» GOAL A:
Summarize the NSRCG survey plan in two sentences.
» GOAL B:
Continue the NSRCG survey plan from the point where it stops.

» ARTICLE:
..............................

An advance letter will be mailed to the sampled graduates four weeks prior to October 1, 2010. To increase initial contact rates, a telephone and address verification form (TAVF) will accompany the advance letter. TAVF will collect the usual contact information, cell phone information (the service provider), and the sampled graduate’s email address(es). MPR’s toll-free telephone number and email address will also be included for sample members who have questions. A postage-paid return envelope will facilitate returning completed TAVFs. See Appendix E for the TAVF.


Encouraging Web Completes


Web completes provide significant cost savings because they require minimal staff intervention. We will encourage web completes through two means: 1) the initial invitation letter mailing will not include a paper questionnaire (web will be the only option) and 2) the follow-up paper questionnaire mailing will offer a differential incentive. The 2008 NSRCG incentive experiment, WebFirst groups (no questionnaire in the first mailing) still had web completes representing 70 percent of all their total completes three months into the field period, while the groups with the differential incentive had 80 percent web completes, saving paper questionnaire receipt and processing time.


Increasing Contacts with Cell-Phone-Only Households


Because a substantial proportion of the NSRCG sample will have only cell phones, NSF intends to use the email and postcard approach that proved so successful in 2008 to reach sample members. In 2010, we plan to initiate the mail and email prompts earlier than 2008, and continue a series of mailings and reminder emails throughout the field period. The reminder mailings will consist mainly of postcards. Postcards prove more effective than letters because our message is clearly visible, whereas a letter can be thrown away without being opened. Every email reminder in 2008 produced a small bump in completed interviews, especially web completes.


Data Collection

A multimode data collection protocol will be used to improve the likelihood of gaining cooperation from sample cases that are located. Sample cases will be initially offered only a web option to encourage survey completion by the web, which is the most cost effective and timely method of data collection. Recent graduates are highly web-literate, so offering a web response option is apt to be appealing to NSRCG respondents.

..............................

Stored records
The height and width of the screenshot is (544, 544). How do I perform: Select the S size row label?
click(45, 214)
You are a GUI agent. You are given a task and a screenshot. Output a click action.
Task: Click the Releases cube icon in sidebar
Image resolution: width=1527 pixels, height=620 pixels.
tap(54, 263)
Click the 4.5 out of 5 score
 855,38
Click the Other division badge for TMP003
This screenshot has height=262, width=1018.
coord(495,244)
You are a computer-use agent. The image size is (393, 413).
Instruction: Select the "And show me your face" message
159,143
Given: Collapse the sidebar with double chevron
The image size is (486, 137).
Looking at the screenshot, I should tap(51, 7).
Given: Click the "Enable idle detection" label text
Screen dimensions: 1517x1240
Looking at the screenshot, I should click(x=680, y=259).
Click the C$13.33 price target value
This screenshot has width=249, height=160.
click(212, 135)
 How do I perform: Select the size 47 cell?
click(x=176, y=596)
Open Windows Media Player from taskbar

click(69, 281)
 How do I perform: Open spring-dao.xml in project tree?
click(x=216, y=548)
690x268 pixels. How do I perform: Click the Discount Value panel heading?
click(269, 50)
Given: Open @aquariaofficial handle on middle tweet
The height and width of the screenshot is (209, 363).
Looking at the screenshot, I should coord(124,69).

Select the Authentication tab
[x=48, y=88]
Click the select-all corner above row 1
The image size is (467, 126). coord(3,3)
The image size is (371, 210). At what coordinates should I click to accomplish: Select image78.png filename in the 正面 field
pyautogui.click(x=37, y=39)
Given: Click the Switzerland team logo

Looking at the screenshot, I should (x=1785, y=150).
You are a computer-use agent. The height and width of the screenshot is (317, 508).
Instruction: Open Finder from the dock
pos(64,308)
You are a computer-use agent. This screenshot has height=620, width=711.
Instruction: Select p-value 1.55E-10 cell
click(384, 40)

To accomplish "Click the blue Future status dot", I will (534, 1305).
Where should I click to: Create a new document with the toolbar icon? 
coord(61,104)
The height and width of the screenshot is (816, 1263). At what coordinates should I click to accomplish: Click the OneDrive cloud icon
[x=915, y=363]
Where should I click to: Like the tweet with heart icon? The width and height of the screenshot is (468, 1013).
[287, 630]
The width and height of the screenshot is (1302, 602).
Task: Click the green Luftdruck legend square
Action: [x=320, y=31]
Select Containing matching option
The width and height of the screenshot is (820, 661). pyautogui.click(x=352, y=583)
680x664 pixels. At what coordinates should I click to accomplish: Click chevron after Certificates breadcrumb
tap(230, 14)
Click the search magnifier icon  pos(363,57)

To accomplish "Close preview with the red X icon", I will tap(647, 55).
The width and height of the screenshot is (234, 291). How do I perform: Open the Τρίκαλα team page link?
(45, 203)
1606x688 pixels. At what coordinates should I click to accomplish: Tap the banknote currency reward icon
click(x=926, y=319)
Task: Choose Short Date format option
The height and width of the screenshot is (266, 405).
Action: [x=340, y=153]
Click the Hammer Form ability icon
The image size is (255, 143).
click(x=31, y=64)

..............................

» FINAL RESULT A:
Sampled graduates will get an advance letter with a telephone and address verification form, and sample cases will first be offered only a web option, with a differential incentive in the later paper questionnaire mailing, to encourage web completes that save costs. To reach cell-phone-only sample members, NSF plans to start mail and email prompts earlier than in 2008 and to send reminder postcards and emails throughout the field period.

» FINAL RESULT B:
The follow-up mailing will offer a choice of response options by inclusion of the paper questionnaire and web survey online access information before CATI begins to contact the nonrespondents to paper and web survey invitations.


In addition to these procedures, the following steps will be taken to maximize response rates and minimize nonresponse:

  • Developing “user friendly” survey materials that are simple to understand and use

  • Sending attractive, personalized material using priority mail, making a reasonable request of the respondent’s time, and making it easy for the respondent to comply

  • Using priority mail for targeted mailings to improve the chances of reaching respondents and convincing them that the survey is important

  • Devoting significant time to interviewer training on how to deal with problems related to nonresponse and ensuring that interviewers are appropriately supervised and monitored

  • Using refusal-conversion strategies that specifically address the reason why a potential respondent has initially refused, and then training conversion specialists in effective counterarguments

See Appendices E and F for survey mailing materials.


Dealing with Issues of Nonresponse Bias

To minimize the potential nonresponse bias in the NSRCG, weighting procedures will be used to compensate for nonrespondents in the final weighted estimates. Multivariate logistic regression analyses will be conducted to identify the sampling frame variables that might have affected the sample members’ response propensity.


However, NSF was still concerned with the lower than expected survey response rate in the NSRCG and conducted a nonresponse bias study in the first stage and a study of the effects of late respondents in the second stage of past NSRCG data collections (see Appendix G). Results of the research on the first stage nonresponse bias showed that while we need to continue to achieve high response rates, such as 99 percent at the school-level, we can be sufficiently flexible to compromise the school-level response rate down to 90 percent. Because of the late start of the first stage list collection in 2010, it may be necessary to accept a lower first stage response rate in order to avoid delay in beginning of the second stage data collection (and maintain similar data collection schedules with the other two SESTAT surveys).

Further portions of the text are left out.